Jason Kavanagh (born 23 November 1971) is an English former football defender.

==Career==
He began his playing career in 1988, signing for Derby County on leaving school in the summer of 1988 and turning professional soon afterwards and playing for them during their relegation from the Football League First Division in 1991 and still being there when they returned to the top flight (now the FA Premier League) with promotion in 1996. However, he lost his place at right-back to Jacob Laursen around this time, and in the autumn of 1996 he was sold to Wycombe Wanderers for £25,000 after a loan spell. He had played 96 league games for the Rams, scoring once.

At Adams Park, he helped keep Wycombe in Division Two and remained with them for three seasons, playing 89 league games and scoring once.

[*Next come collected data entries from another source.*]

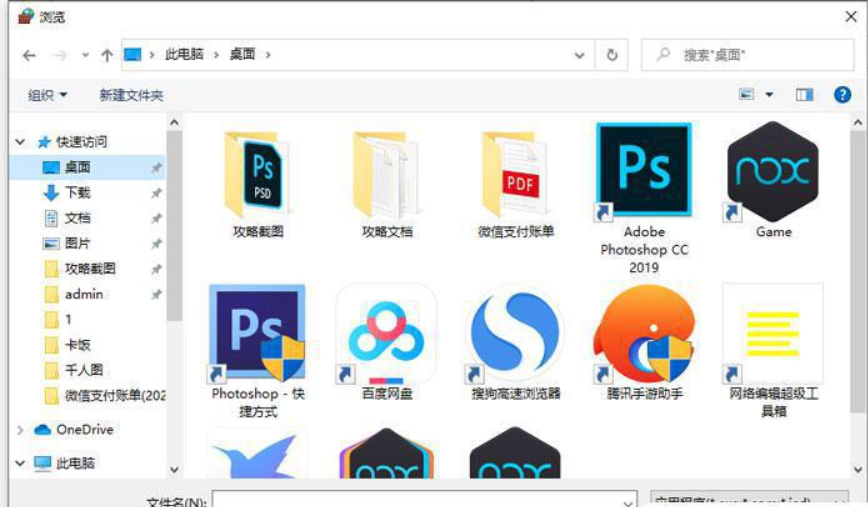Click the help question mark icon
This screenshot has height=507, width=868.
(842, 95)
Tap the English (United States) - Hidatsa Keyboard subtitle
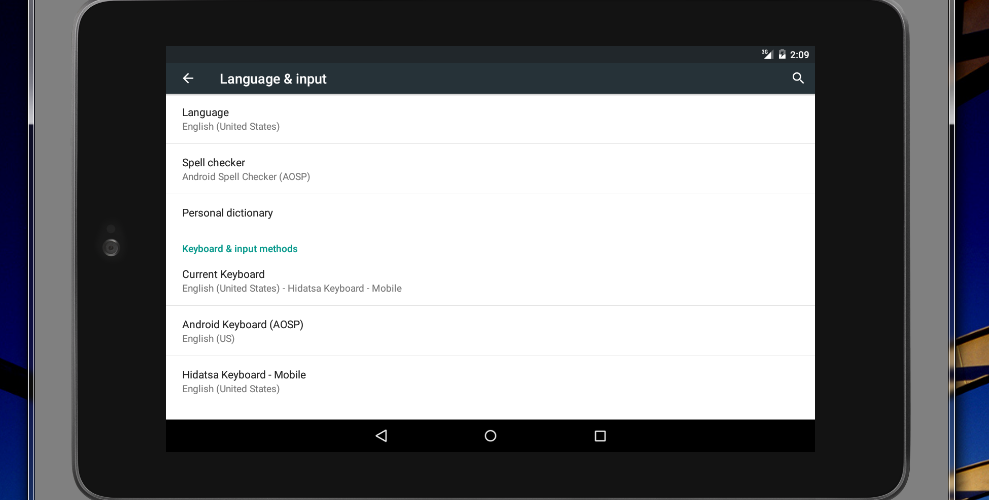This screenshot has height=500, width=989. (291, 289)
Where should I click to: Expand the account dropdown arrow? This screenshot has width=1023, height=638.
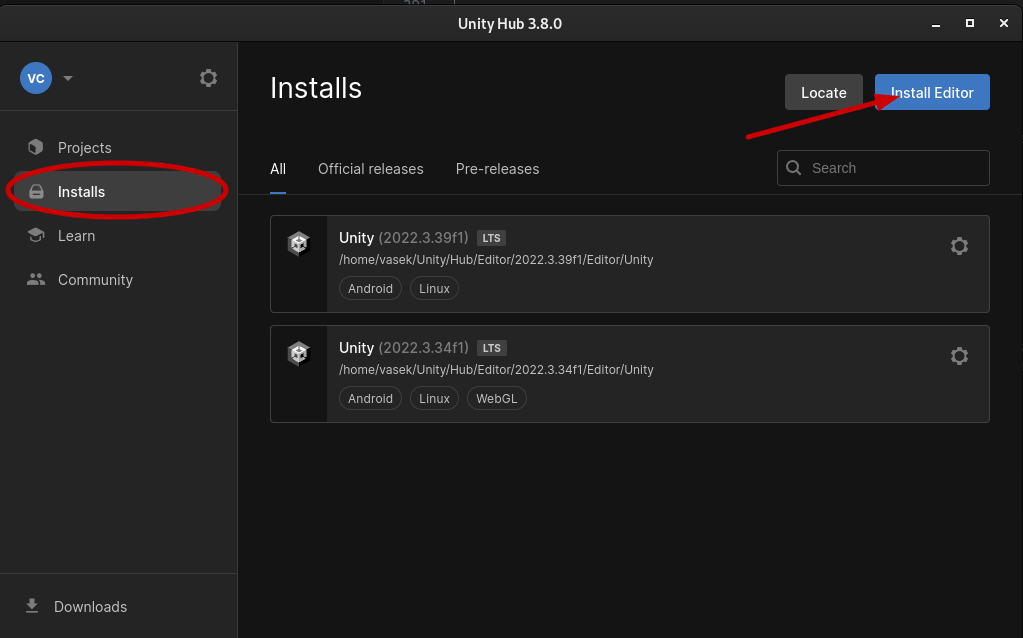tap(68, 78)
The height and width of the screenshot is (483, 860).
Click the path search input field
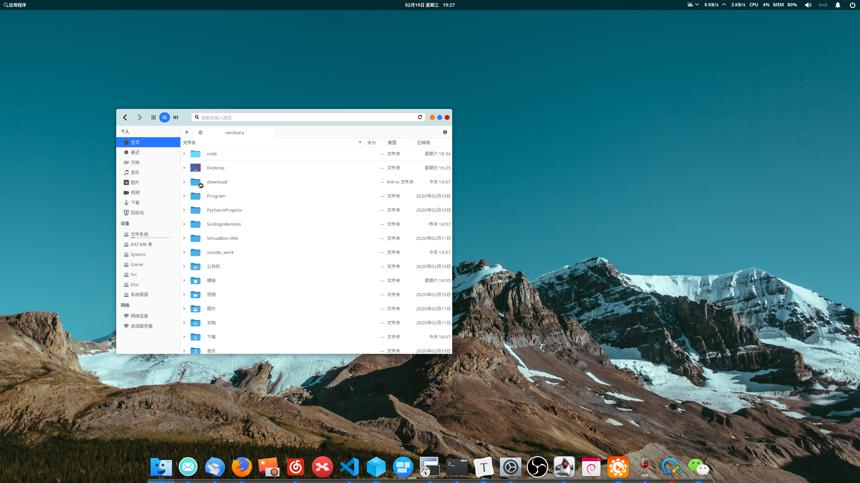tap(307, 117)
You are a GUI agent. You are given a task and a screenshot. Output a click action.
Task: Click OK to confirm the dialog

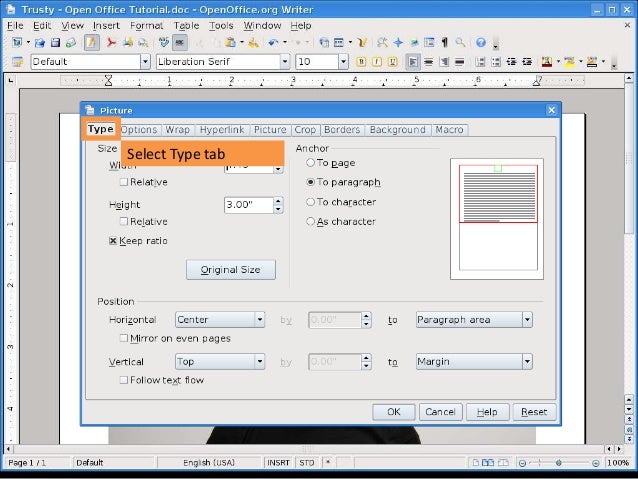coord(394,412)

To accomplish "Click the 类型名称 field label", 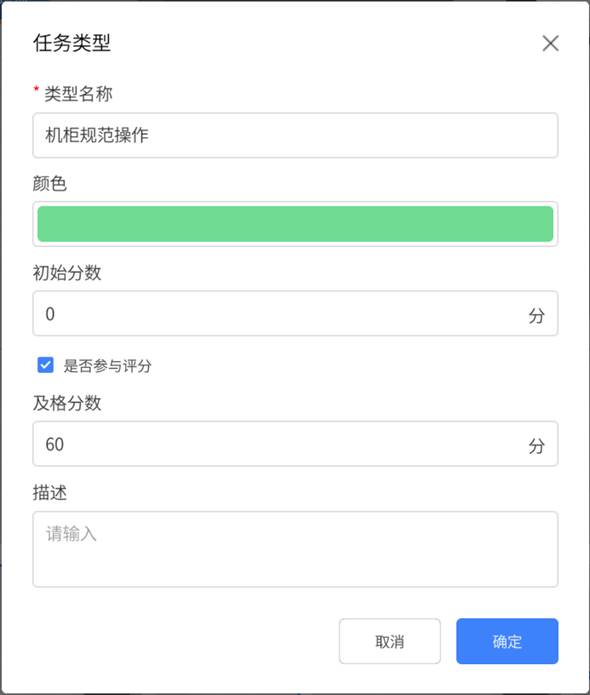I will (78, 94).

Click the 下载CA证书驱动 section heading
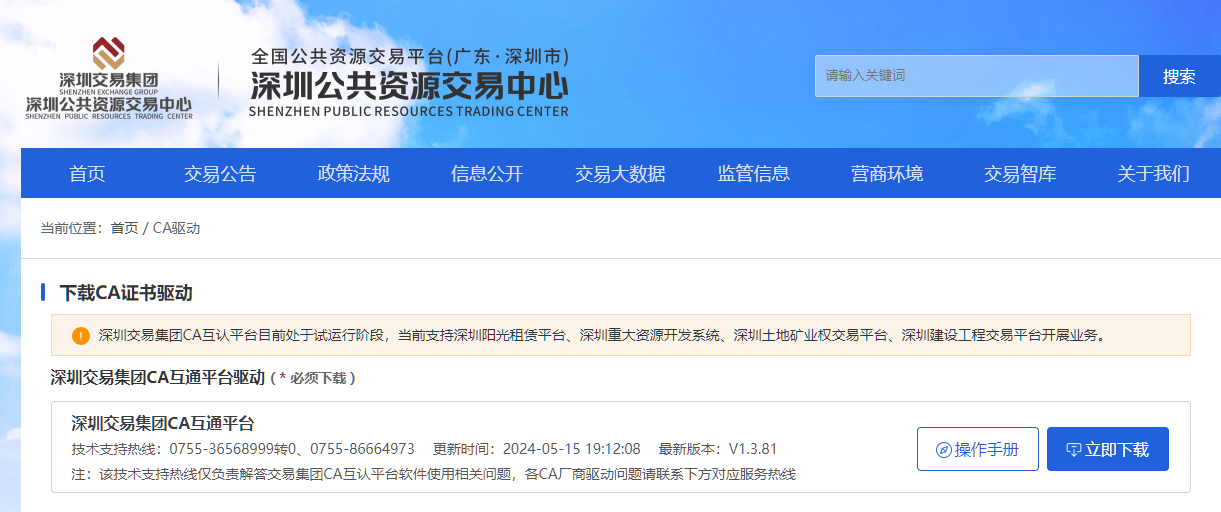(126, 293)
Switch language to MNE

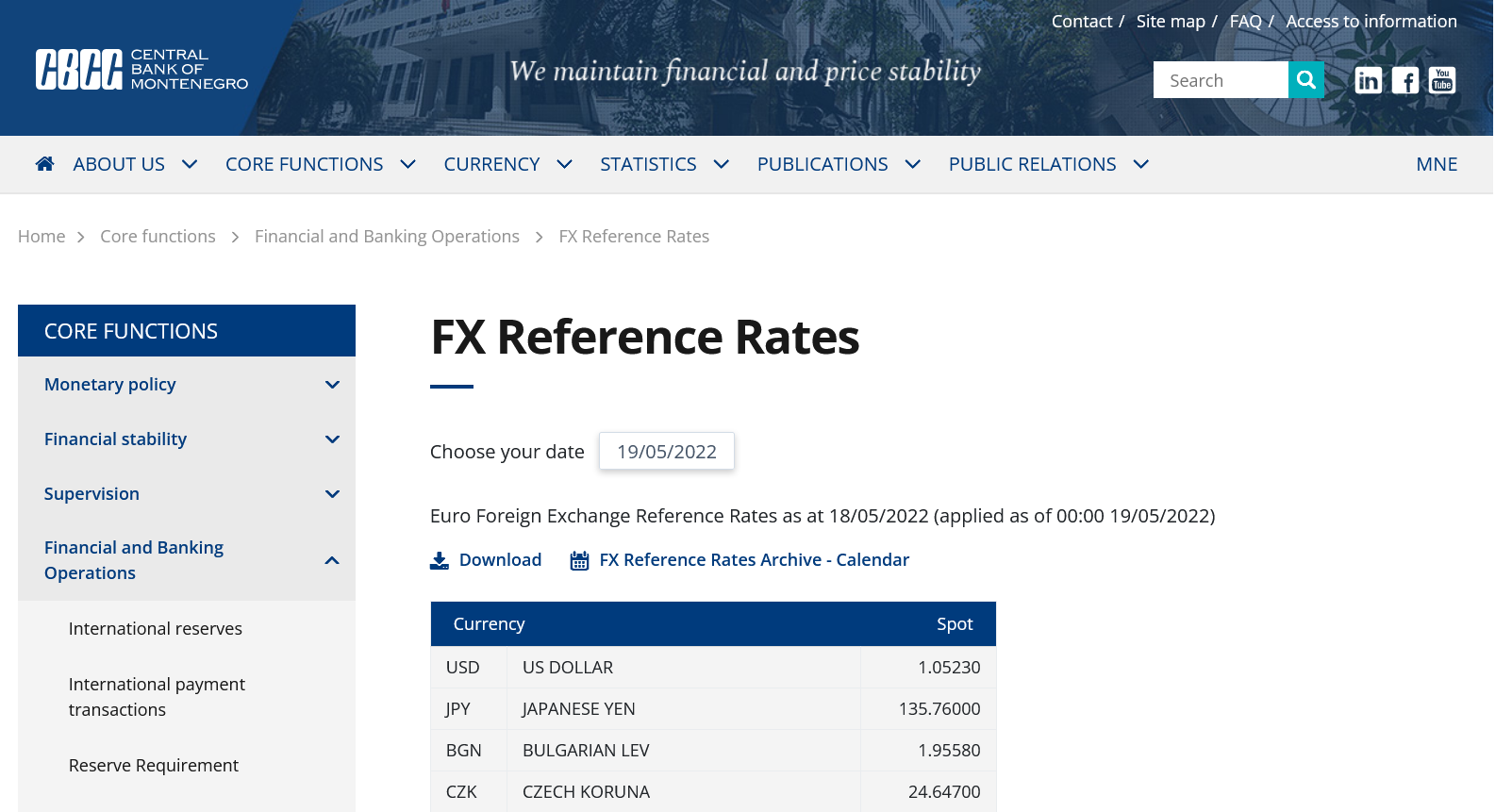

A brief spell at Stoke City followed in 1999 where he made just nine appearances, before he signed for newly promoted Division Two side Cambridge United and made 19 appearances as they achieved survival at this level in the 1999-2000 season. However, this was the end of his career as a professional player when still only aged 28, as he transferred to Northern Premier League side Burton Albion that summer. He would remain at the Brewers for three seasons, helping them win the Northern Premier title in 2002, before finally retiring in 2003 after 89 games and seven goals for them.

==Career statistics==

Appearances and goals by club, season and competition
| Club | Season | League |  |  | FA Cup |  | League Cup |  | Other^{[A]} |  | Total |  |
| Division | Apps | Goals | Apps | Goals | Apps | Goals | Apps | Goals | Apps | Goals |
| Derby County | 1990–91 | First Division | 11 | 0 | 1 | 0 | 0 | 0 | 2 | 0 | 14 | 0 |
| 1991–92 | Second Division | 25 | 0 | 2 | 0 | 2 | 0 | 0 | 0 | 29 | 0 |
| 1992–93 | First Division | 10 | 0 | 2 | 0 | 0 | 0 | 7 | 0 | 19 | 0 |
| 1993–94 | First Division | 19 | 0 | 0 | 0 | 2 | 0 | 1 | 0 | 22 | 0 |
| 1994–95 | First Division | 25 | 1 | 1 | 0 | 2 | 0 | 4 | 0 | 32 | 1 |
| 1995–96 | First Division | 9 | 0 | 1 | 0 | 1 | 0 | 0 | 0 | 11 | 0 |
| Total |  | 99 | 1 | 7 | 0 | 7 | 0 | 14 | 0 | 127 | 1 |
| Wycombe Wanderers | 1996–97 | Second Division | 27 | 0 | 1 | 0 | 0 | 0 | 0 | 0 | 28 | 1 |
| 1997–98 | Second Division | 45 | 1 | 1 | 0 | 2 | 0 | 2 | 0 | 50 | 1 |
| 1998–99 | Second Division | 18 | 0 | 0 | 0 | 4 | 0 | 1 | 0 | 23 | 0 |
| Total |  | 90 | 1 | 2 | 0 | 6 | 0 | 3 | 0 | 101 | 1 |
| Stoke City | 1998–99 | Second Division | 8 | 0 | 0 | 0 | 0 | 0 | 0 | 0 | 8 | 0 |
| 1999–2000 | Second Division | 0 | 0 | 0 | 0 | 1 | 0 | 0 | 0 | 1 | 0 |
| Total |  | 8 | 0 | 0 | 0 | 1 | 0 | 0 | 0 | 9 | 0 |
| Cambridge United | 1999–2000 | Second Division | 19 | 0 | 3 | 0 | 0 | 0 | 0 | 0 | 22 | 0 |
| Career total |  |  | 216 | 2 | 12 | 0 | 14 | 0 | 17 | 0 | 259 | 2 |

A. The "Other" column constitutes appearances and goals in the Full Members Cup, Football League play-offs, and Football League Trophy.